What is required | Your output must be the lines below from the line containing "Where should I" to the line containing "Collapse the Abby folder in the export tree", both lines included, reproduced exactly and without pictures.

Task input |
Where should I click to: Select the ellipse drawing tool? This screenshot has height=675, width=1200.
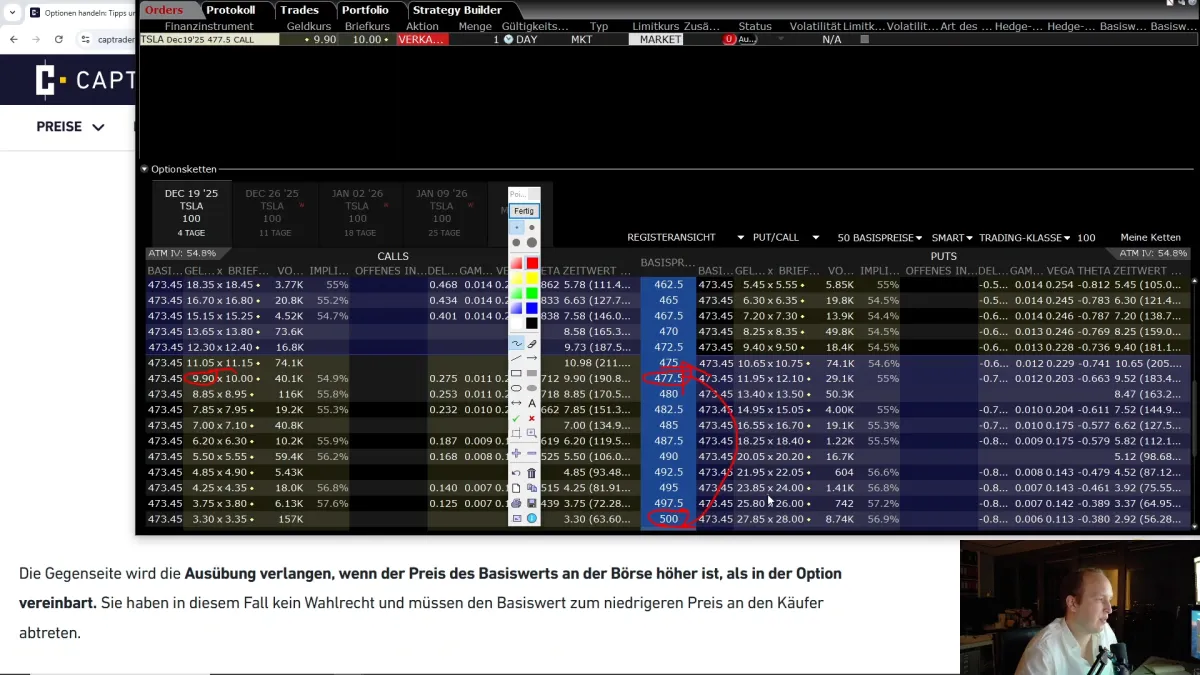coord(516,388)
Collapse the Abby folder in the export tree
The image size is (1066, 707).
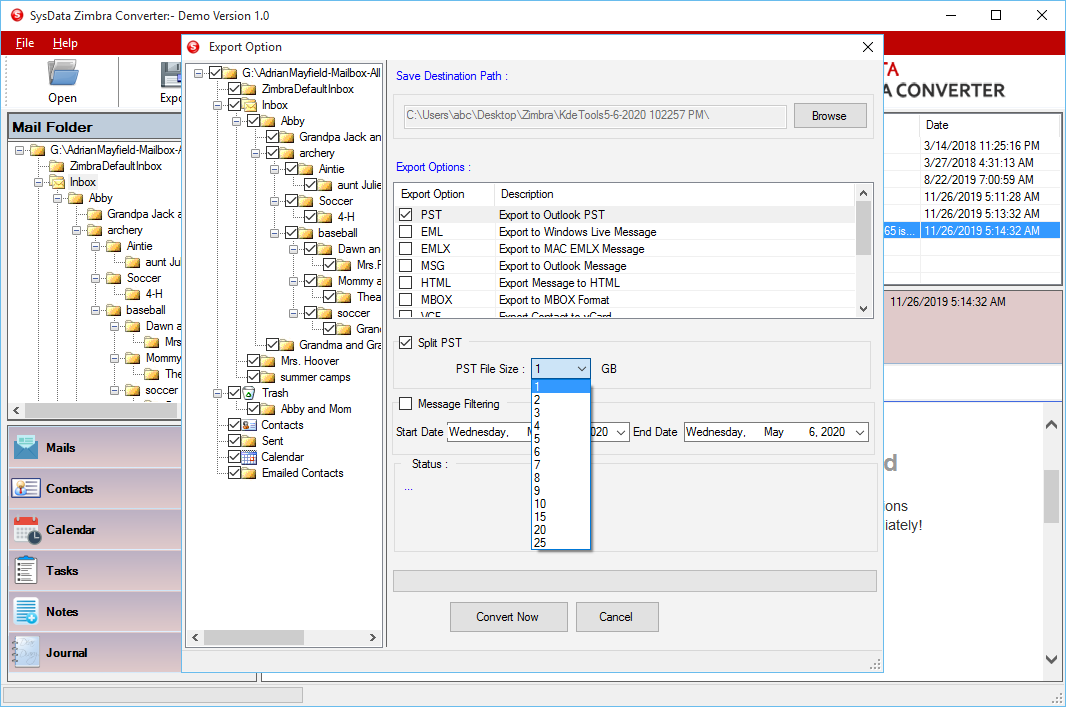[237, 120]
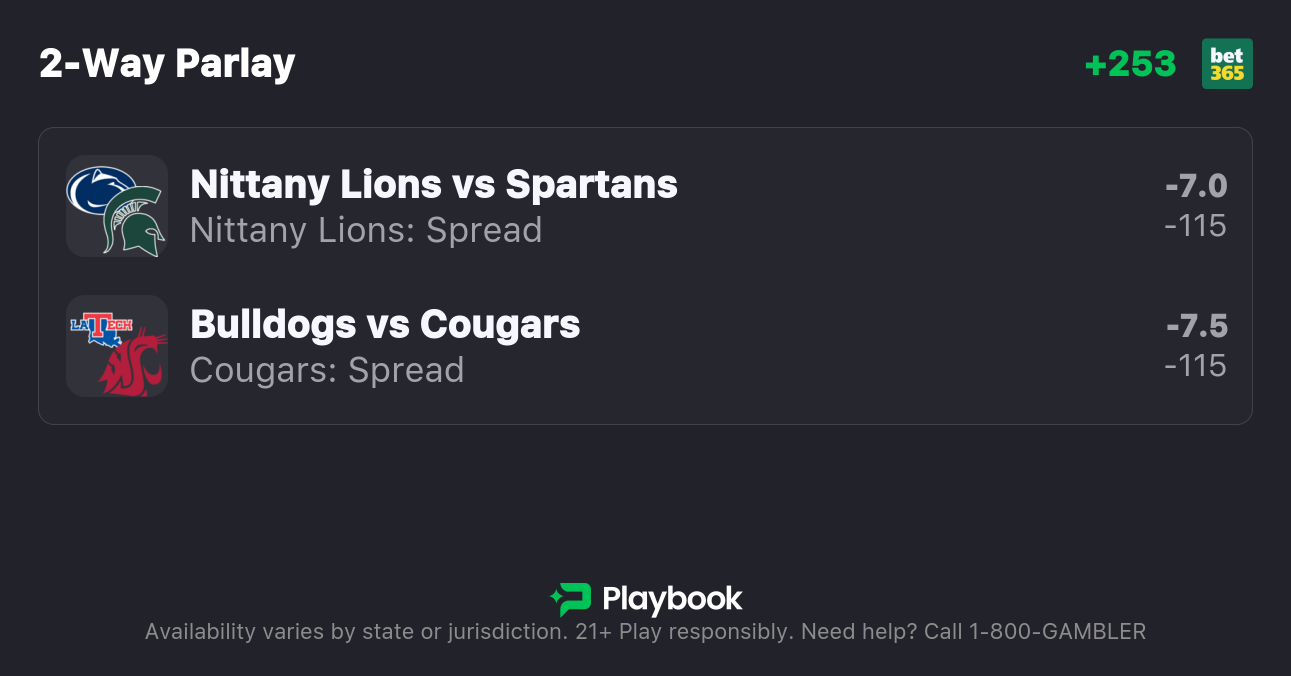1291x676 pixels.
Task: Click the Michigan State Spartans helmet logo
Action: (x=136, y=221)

--

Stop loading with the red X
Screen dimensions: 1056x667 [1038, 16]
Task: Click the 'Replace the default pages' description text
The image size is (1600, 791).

Problem solution |
Where should I click to: Select the ellipse drawing tool? This screenshot has height=675, width=1200.
coord(516,388)
Collapse the Abby folder in the export tree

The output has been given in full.